Le
bal des folles ou le monde à l'envers
A
travers un univers asilaire régi par les exigences de bienséance
des hommes, Le bal des folles nous propose un palais de femmes
héroïnes, survivantes et conquérantes. Et la folie esthète.
Qui
sont les rois de cette histoire ? Ce sont des reines, toutes des
reines. Mais qui choisir ? Geneviève ? Eugénie ? Le
gynécée tout entier ? La Salpêtrière ? Pas de facilité
en tout cas dans l'écriture des habitantes du Bal des folles.
Elles se détournent du commun des mortels sans ambages. Elles
donnent à voir de l'incongru, de l'hermétique, du bizarre, du
pitoyable. Et puis peu à peu l'on est pris d'affection pour cette
cour des miracles et ses bigarrures. D'autant plus bien sûr quand la
cruauté du dehors surgit. Mais les folles ne sont pas de simples
victimes à défendre comme la veuve et l'orphelin. Le lecteur
découvre les arcanes d'autres lois au-delà du palpable.
Quelques autres qui gravitent
autour de ce peuple d'amazones tête à l'envers, sont conquis par
leur fausse démence, s'ouvrent à l'irrationnel et de fait à une
bienveillance qui leur faisait clairement défaut. La rigueur cède
devant la vulnérabilité et son pouvoir.
Le
bal des folles s'annonce sans ambiguïté : la folie des
femmes. Sans complexe aussi l'on y parle de cette folie. Et « les
folles » ne sont pas de faux êtres ou demi-humaines. Elles
sont plus denses et réelles que leurs pairs. Un hommage à la folie
ou l'énigme désignée telle, car en effet le concept laisse
dubitatif dans ce contexte du XIXe siècle. L'on y constate la
relativité de la définition de la folie et l'on prend tout en
douceur mais en pleine face cette interrogation latente
normal-anormal. L'on se complaît tous, soyons un peu honnêtes, dans
notre confiance en notre normalité. Pour ce faire, désigner l'autre
reste la solution la plus aisée. Mais ici, les repères se meuvent
et l'on s'insurge. Avant de se retourner sur sa réalité
contemporaine et la folie d'aujourd'hui. L'arbitraire s'y rapproche
de sa pureté. Alors on opte pour la folie douce car on ne sit lus
qui est quoi.

**EXTRAIT DES DONNÉES:**
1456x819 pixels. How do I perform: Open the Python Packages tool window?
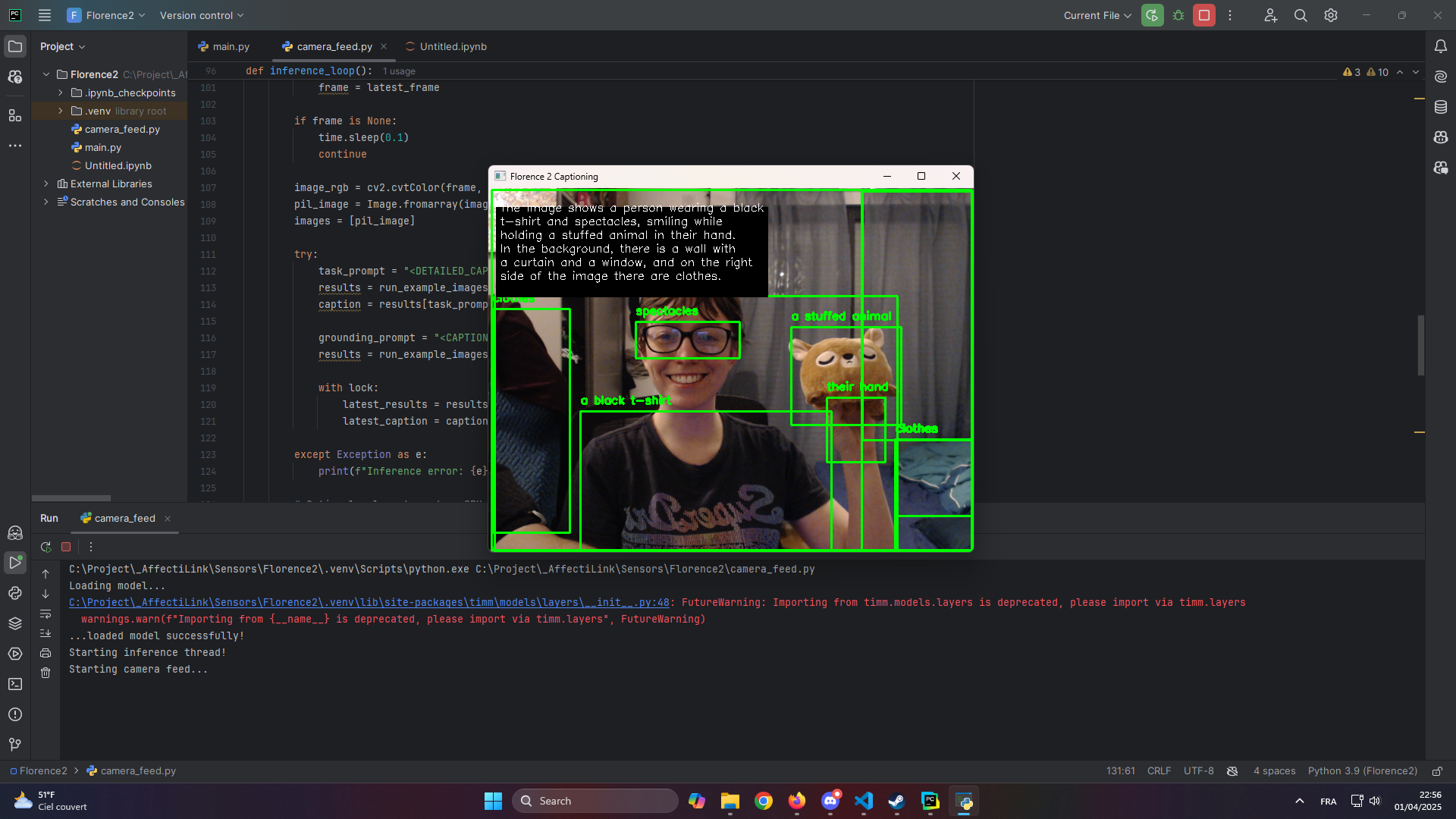click(x=15, y=623)
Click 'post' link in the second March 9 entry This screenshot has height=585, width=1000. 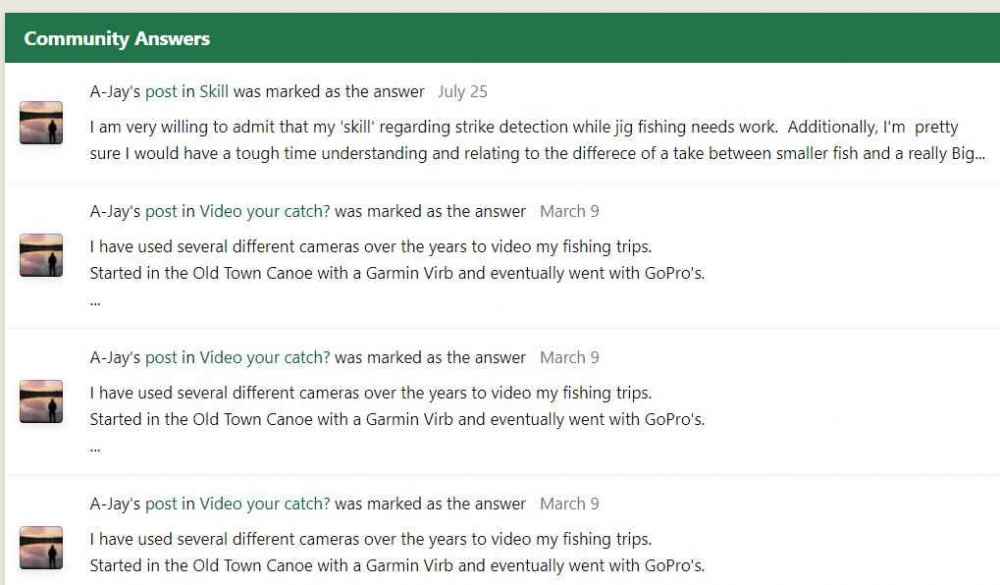click(x=161, y=358)

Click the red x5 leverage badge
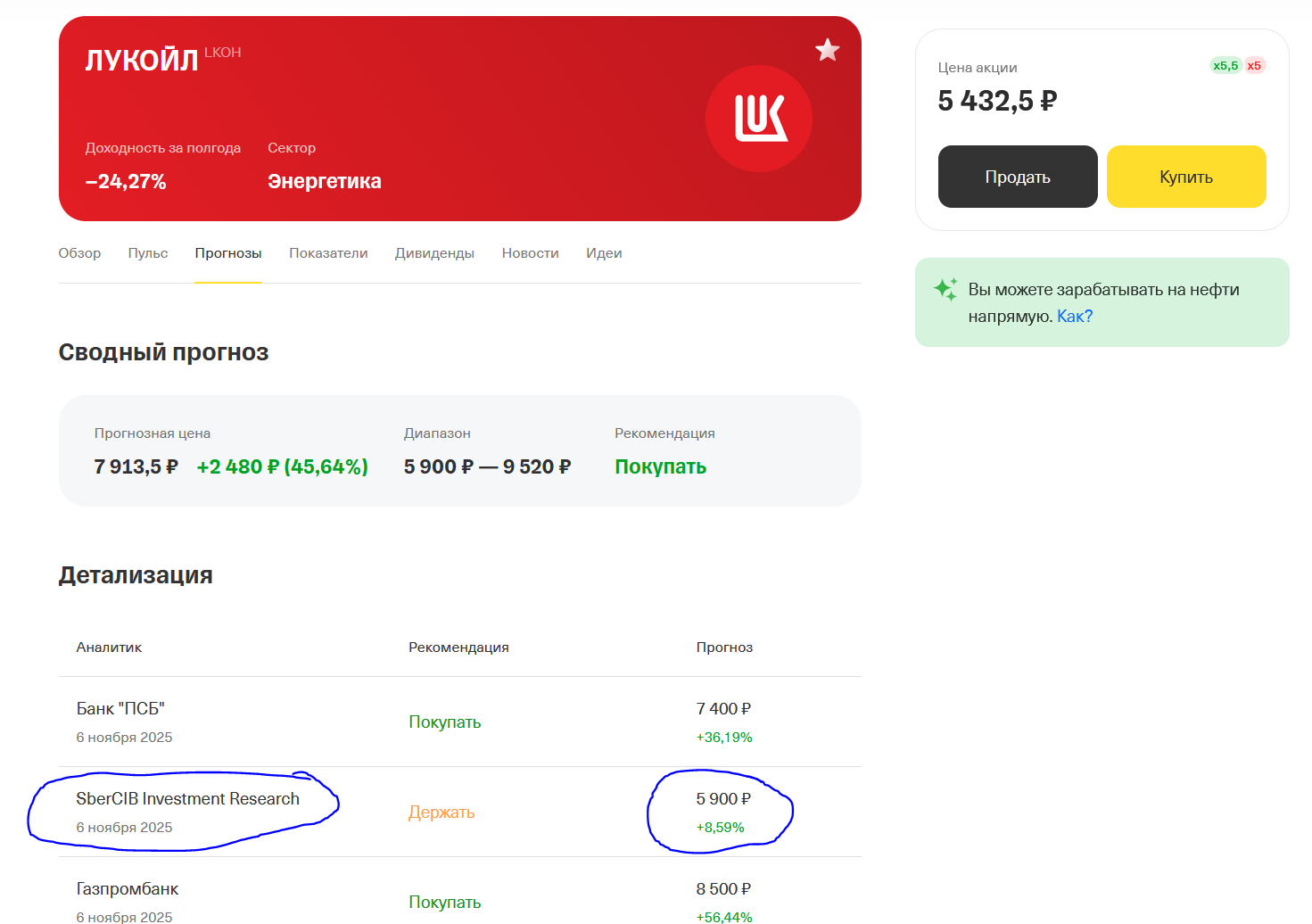(1254, 65)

**SÉRIE D'EXERCICES:**
A: D'après le texte sur Le bal des folles, à quel siècle appartient le contexte évoqué ?
B: Prolongez le texte sur Le bal des folles après sa dernière phrase.

**EXERCICES CORRIGÉS:**
A: Au XIXe siècle.

B:
La
folie est une poésie. Un art. « Une manière d'être et de se
placer dans le monde » (p.229). Un don pour ceux qui la
portent. Les limites se brouillent. Le regard des hommes en fait une
tare. De l'intérieur, dans le secret des dortoirs de l'hôpital, la
folie s'épanouit en esthète. L'asile est un univers de beauté avec
ses personnages, sa danse, ses drames, ses couleurs, ses chants.
Pas
de doute, Victoria Mas écrit un livre-femme. Le parti pris est
clair. Tenons-le pour acquis. Les femmes tiennent le haut du pavé,
les hommes demeurent de l'arrière-plan. Il ne s'agit pas de
féminisme à proprement parler. L'écriture est plus tendre que
militante. Pour autant la narratrice (prenons nous aussi ce parti-là)
ne se pose-t-elle pas en témoin à rebours de ce gynécée
asilaire ? La question reste ouverte. A chacun sa lecture.
Les
grands hommes essaimés au long du récit sont davantage des poupées
de décor que de réels personnages. Ils incarnent paternalisme et
étroitesse d'esprit, assez impitoyable il faut bien l'avouer. Une
exception confirme la règle et évite un manichéisme contestable.
C'est comme si les puissants de ce monde, ironie littéraire, n'était
que des pantins de la narration, des images figées. En tout cas
certainement pas les héros. L'ordre du monde fait la culbute.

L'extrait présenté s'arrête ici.